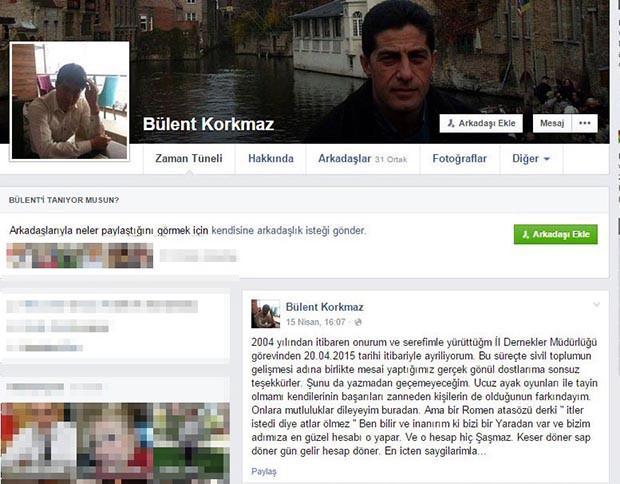Expand the post options chevron
This screenshot has width=620, height=484.
pos(596,304)
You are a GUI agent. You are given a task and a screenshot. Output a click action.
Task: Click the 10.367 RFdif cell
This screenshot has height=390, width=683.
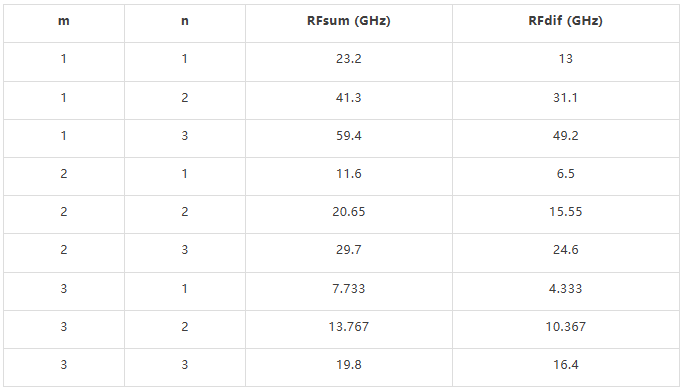coord(565,326)
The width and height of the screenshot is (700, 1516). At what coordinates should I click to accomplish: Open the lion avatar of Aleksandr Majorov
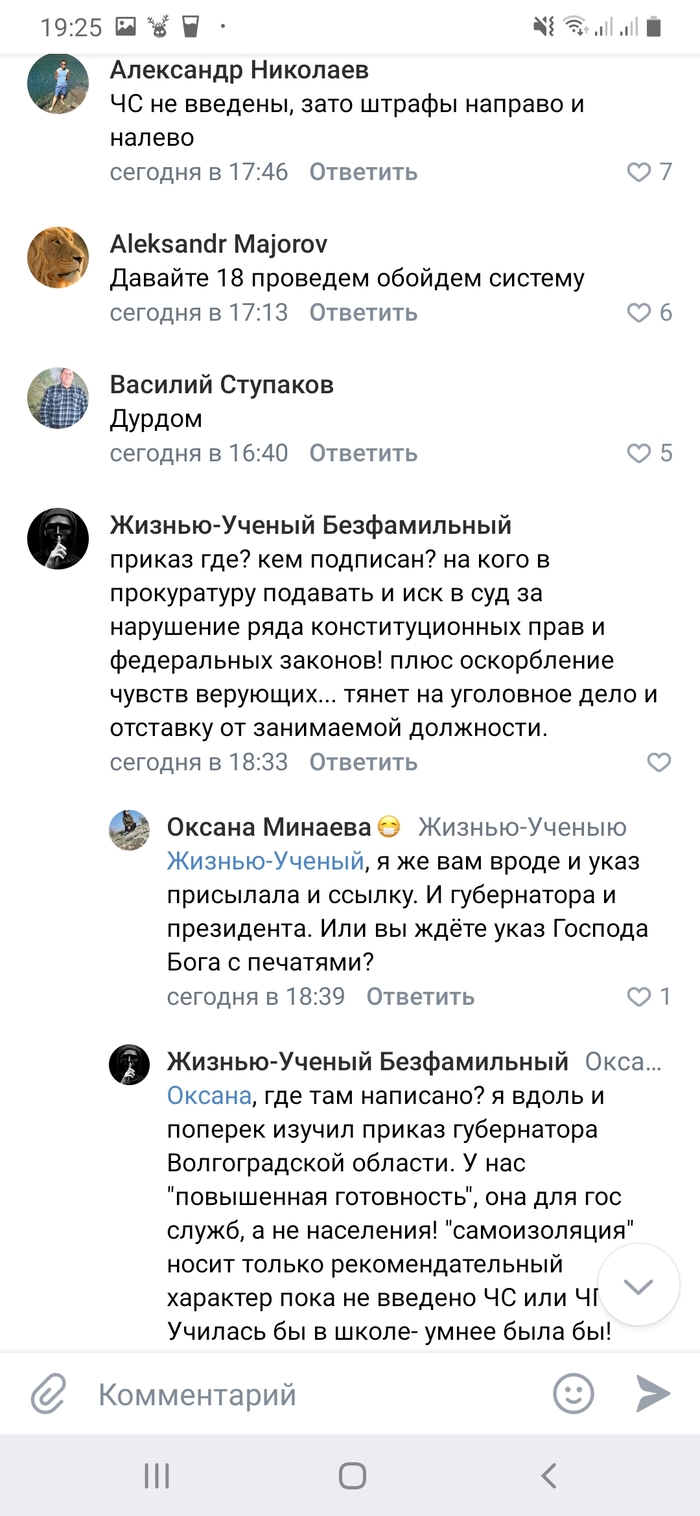point(58,257)
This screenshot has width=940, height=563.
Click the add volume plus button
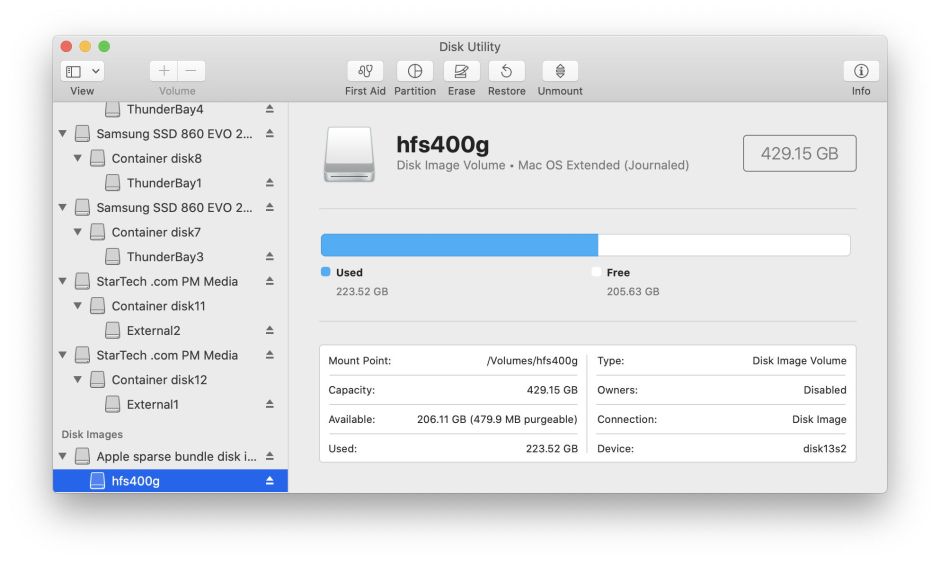click(x=164, y=72)
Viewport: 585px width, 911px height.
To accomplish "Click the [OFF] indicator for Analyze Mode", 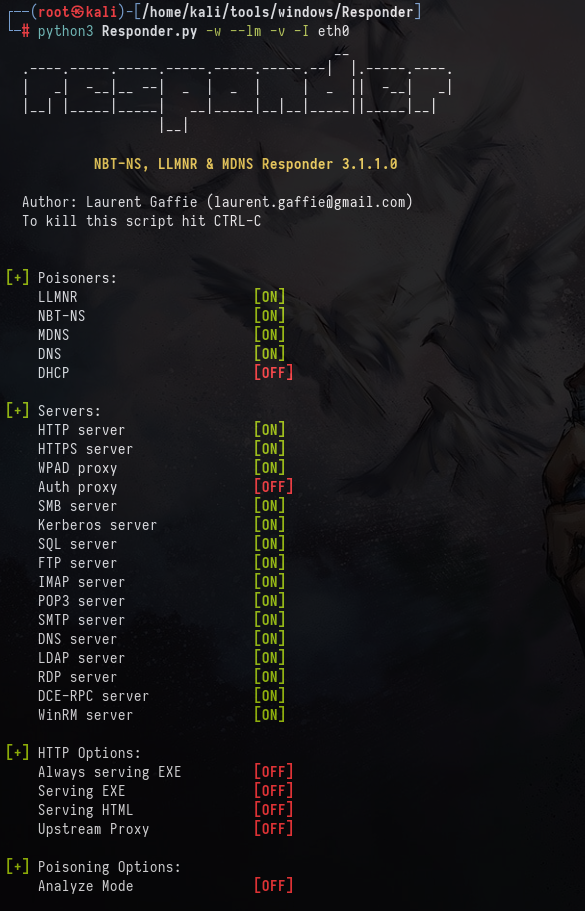I will (x=273, y=885).
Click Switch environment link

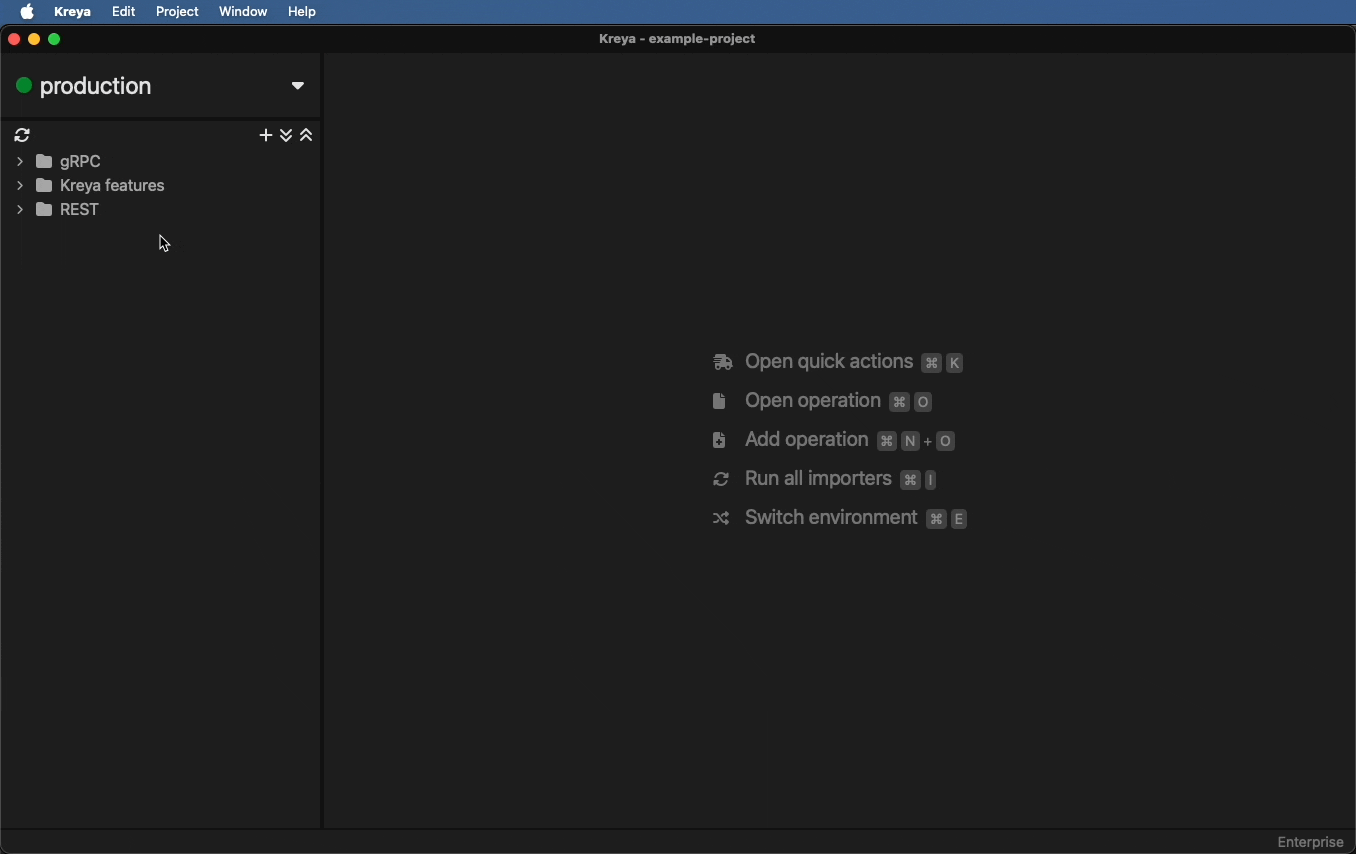point(830,519)
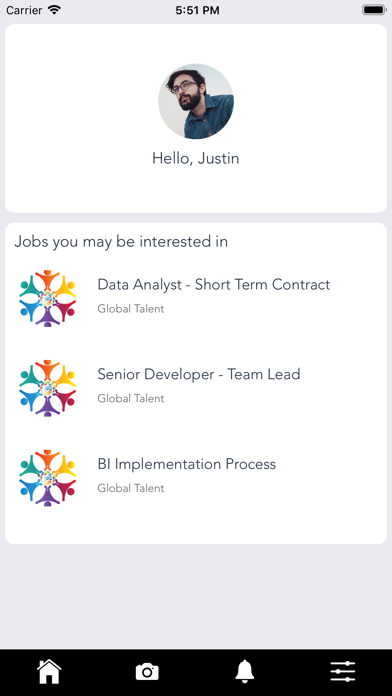Click the Senior Developer job company logo
This screenshot has height=696, width=392.
[x=48, y=388]
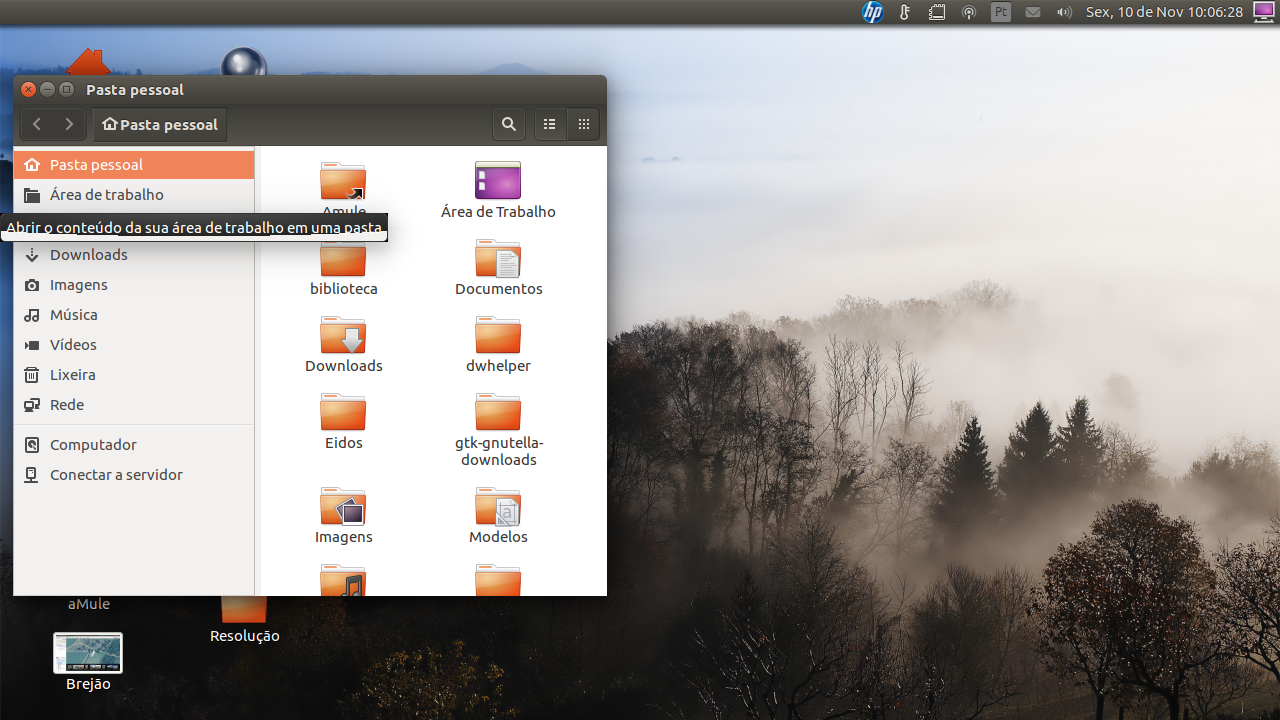Open Música in the sidebar
This screenshot has height=720, width=1280.
click(x=134, y=315)
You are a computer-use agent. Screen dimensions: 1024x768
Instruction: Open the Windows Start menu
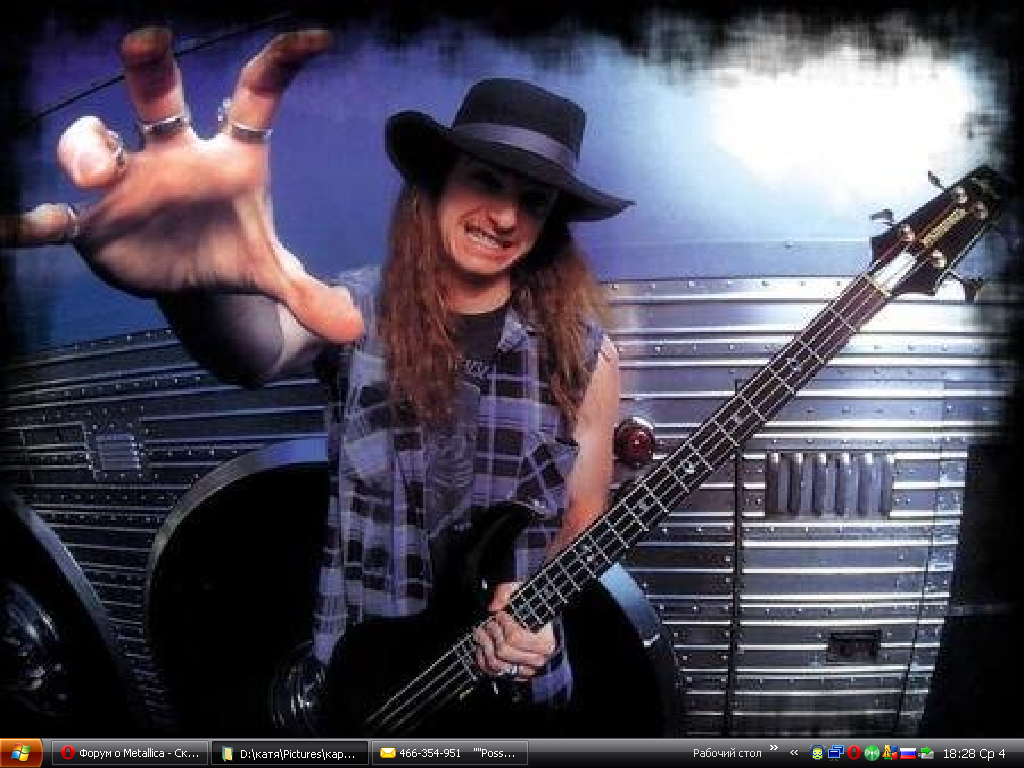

- - - - -

** THE REQUEST **
Reproduce verbatim the part of the rows that opens with the line containing "Click Switch environment link" and runs through the end of the rows, omitting the pictures from your answer.

** ANSWER FOR THE TASK **
Click Switch environment link

point(830,519)
Click the Senior Developer job company logo
This screenshot has height=696, width=392.
[x=48, y=388]
Open Música in the sidebar
This screenshot has height=720, width=1280.
click(x=134, y=315)
You are a computer-use agent. Screen dimensions: 1024x768
Instruction: Open the Windows Start menu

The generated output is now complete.